Art on display in Foley Hall


Logan Pronovost

Last spring, Kent students in the Art Survey course were challenged to illustrate a country in various media. Ms. Lynch, head of the Art Department, described the assignment as “an opportunity for the students to redefine what it means to be an artist.” The budding artists accomplished this task by displaying their knowledge about a particular country that fascinates them. Whether it was illustrating “the Peruvian mining industry or representing the Chinese trade routes,” each student had the opportunity to explore what interested them about their chosen nations. 

Many of the students used the assignment as a medium through which to express themselves and their identity. In the end, the projects turned out to be great successes, but the process was a challenging one. Ms. Lynch said that, “Initially, it was challenging for students to realize that there is more to art than brush and paper, such as needle and thread.” They pushed on, however, creating unique and memorable pieces that portrayed a wide array of different places. Despite this less traditional approach to art, Grace Xie ’22 (who is fascinated by New Zealand and the Maori culture) recounts that she “particularly enjoyed sewing despite its difficulties.”

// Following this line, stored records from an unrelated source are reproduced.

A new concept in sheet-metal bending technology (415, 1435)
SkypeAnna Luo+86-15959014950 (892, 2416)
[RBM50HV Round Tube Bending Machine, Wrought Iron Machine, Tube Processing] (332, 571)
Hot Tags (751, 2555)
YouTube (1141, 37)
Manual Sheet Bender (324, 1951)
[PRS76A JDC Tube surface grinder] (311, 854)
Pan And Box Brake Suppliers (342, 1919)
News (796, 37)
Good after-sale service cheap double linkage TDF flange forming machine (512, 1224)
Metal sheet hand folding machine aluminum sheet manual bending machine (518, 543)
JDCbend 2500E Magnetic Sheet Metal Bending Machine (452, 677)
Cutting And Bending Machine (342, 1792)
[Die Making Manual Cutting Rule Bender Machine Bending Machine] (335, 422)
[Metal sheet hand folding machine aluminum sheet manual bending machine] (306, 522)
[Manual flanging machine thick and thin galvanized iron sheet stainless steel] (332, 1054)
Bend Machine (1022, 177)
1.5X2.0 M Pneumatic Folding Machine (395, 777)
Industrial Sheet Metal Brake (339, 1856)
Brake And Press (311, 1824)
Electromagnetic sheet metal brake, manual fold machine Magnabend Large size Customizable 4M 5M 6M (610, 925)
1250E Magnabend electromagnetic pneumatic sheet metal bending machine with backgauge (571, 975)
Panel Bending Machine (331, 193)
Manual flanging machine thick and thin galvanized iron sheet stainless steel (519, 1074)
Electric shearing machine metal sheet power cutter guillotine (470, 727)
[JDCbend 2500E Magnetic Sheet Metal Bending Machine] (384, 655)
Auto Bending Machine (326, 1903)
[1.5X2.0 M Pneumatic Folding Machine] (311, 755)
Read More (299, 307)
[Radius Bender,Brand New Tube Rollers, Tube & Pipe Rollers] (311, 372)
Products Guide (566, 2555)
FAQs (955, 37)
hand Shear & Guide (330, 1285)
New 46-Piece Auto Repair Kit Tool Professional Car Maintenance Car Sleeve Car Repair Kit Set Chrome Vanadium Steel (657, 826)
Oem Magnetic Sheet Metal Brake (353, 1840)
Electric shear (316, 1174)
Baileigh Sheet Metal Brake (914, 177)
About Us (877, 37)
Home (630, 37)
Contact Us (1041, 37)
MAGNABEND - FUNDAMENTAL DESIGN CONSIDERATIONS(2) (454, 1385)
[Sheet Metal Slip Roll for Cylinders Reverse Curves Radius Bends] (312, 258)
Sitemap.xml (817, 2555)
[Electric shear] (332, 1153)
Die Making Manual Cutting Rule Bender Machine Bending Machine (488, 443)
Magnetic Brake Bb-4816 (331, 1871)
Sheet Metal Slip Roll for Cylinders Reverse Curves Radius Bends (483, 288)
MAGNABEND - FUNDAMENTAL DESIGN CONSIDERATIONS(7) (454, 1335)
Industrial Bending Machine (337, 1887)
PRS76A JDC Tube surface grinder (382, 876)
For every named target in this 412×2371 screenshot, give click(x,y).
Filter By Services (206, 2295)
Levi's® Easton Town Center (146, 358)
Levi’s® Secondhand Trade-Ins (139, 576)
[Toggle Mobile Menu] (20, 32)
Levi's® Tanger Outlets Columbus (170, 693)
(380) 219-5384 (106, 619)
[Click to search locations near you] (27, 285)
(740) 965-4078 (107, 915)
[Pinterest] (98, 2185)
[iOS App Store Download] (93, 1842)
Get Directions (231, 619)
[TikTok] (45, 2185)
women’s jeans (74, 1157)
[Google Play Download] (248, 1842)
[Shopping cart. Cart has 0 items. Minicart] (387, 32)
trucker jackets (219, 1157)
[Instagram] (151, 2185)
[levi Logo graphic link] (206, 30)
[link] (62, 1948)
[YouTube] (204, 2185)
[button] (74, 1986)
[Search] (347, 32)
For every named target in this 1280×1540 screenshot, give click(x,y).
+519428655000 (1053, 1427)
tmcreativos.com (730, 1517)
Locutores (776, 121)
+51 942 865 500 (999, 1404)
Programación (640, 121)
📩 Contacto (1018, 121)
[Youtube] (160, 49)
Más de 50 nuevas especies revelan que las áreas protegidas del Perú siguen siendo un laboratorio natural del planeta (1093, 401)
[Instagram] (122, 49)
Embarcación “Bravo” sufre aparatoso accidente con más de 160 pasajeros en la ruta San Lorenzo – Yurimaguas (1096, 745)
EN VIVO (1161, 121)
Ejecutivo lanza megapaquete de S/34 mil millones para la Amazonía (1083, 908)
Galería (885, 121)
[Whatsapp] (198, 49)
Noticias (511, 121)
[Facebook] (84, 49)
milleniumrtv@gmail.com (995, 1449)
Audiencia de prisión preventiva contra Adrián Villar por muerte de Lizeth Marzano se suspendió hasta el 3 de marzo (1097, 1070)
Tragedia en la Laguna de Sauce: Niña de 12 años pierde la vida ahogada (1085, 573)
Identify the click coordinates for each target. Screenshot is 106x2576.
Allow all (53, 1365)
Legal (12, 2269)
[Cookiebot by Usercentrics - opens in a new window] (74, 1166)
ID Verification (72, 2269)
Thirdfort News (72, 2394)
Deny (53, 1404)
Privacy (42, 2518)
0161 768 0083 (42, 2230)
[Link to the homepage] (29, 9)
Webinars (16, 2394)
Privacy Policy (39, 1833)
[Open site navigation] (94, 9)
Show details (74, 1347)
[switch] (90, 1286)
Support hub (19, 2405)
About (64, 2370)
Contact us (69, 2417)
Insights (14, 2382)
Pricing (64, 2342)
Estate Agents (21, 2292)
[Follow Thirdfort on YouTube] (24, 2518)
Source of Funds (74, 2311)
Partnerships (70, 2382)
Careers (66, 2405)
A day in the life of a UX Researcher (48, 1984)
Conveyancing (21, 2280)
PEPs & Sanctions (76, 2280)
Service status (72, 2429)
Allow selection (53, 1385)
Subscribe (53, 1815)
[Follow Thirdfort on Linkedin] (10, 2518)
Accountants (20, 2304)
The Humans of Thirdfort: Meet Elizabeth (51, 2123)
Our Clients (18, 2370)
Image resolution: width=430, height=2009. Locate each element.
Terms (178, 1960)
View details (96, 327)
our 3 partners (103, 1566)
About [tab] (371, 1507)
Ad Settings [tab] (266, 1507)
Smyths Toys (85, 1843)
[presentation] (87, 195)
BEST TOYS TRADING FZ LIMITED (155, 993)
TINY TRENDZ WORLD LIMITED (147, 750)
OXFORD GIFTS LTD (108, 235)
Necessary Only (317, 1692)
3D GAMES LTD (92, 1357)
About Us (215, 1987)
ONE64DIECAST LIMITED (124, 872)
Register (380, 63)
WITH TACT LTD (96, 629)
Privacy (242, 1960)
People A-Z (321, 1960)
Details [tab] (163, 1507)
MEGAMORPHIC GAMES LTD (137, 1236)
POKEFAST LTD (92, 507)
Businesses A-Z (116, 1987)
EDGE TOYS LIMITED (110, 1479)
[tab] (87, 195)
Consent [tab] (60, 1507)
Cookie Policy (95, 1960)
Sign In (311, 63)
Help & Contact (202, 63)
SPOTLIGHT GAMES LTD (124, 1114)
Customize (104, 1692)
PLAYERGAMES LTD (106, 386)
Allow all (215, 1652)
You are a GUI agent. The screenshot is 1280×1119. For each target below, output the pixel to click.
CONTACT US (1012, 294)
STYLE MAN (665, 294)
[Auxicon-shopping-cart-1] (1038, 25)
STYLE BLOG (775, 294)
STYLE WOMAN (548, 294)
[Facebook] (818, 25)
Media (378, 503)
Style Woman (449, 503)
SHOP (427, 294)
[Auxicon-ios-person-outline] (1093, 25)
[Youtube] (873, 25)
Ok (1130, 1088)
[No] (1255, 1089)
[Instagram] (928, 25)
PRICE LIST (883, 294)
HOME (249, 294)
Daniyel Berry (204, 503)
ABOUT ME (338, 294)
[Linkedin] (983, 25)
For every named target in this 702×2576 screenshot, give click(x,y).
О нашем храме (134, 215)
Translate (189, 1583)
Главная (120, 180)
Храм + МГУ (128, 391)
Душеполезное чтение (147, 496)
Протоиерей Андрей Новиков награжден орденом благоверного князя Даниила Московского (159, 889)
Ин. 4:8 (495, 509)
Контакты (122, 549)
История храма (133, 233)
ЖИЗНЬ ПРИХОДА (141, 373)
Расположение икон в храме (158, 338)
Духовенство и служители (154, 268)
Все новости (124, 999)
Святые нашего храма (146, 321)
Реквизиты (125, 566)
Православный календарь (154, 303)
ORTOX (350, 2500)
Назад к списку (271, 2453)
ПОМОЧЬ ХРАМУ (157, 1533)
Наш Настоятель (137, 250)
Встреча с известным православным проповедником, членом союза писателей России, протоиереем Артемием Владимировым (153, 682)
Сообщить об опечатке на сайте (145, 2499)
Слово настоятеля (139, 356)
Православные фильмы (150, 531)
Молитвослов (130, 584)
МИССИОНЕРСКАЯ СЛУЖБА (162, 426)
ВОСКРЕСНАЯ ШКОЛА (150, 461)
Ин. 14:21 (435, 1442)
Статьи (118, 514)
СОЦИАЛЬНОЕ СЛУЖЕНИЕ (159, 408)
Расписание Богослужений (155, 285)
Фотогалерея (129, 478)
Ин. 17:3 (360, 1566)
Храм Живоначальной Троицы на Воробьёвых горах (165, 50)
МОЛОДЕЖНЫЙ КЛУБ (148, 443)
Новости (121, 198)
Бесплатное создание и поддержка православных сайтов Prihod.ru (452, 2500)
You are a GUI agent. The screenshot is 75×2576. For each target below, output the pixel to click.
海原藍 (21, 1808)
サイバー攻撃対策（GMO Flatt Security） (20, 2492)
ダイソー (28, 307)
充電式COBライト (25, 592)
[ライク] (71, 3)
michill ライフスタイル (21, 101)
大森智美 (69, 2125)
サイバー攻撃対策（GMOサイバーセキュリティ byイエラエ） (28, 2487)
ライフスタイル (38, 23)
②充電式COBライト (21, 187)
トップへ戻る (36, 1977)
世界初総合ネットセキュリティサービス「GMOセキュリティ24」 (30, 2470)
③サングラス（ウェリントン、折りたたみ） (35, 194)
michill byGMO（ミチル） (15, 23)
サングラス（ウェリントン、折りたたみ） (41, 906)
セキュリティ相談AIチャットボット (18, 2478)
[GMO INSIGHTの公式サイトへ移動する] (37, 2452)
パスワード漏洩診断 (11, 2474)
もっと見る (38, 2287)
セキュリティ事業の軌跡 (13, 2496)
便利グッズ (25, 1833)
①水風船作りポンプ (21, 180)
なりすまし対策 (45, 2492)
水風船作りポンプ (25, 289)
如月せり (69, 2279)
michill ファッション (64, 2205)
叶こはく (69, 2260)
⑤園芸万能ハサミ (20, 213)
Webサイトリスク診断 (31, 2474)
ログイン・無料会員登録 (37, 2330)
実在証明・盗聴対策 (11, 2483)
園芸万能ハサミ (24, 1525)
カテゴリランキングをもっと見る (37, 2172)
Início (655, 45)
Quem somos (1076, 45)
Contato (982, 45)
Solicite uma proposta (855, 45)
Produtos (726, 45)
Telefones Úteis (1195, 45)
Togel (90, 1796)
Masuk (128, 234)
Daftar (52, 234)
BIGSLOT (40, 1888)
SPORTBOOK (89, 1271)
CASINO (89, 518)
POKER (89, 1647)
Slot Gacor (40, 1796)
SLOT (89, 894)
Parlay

The cultural awareness aspect of this assignment was just as prevalent as the artistic. Ms. Lynch said that “understanding how this new information ties into our global understanding was also fascinating.” 

It appears that not only did this assignment allow students to express their talents in art, but it also served as a way to develop an appreciation for a new culture. Zoe Benjamin ’20, an active member of the Kent School theater program, described art as “ portraying our stories despite our various backgrounds; we all share a common interest which is a love of art and the determination to learn about everyone’s story.”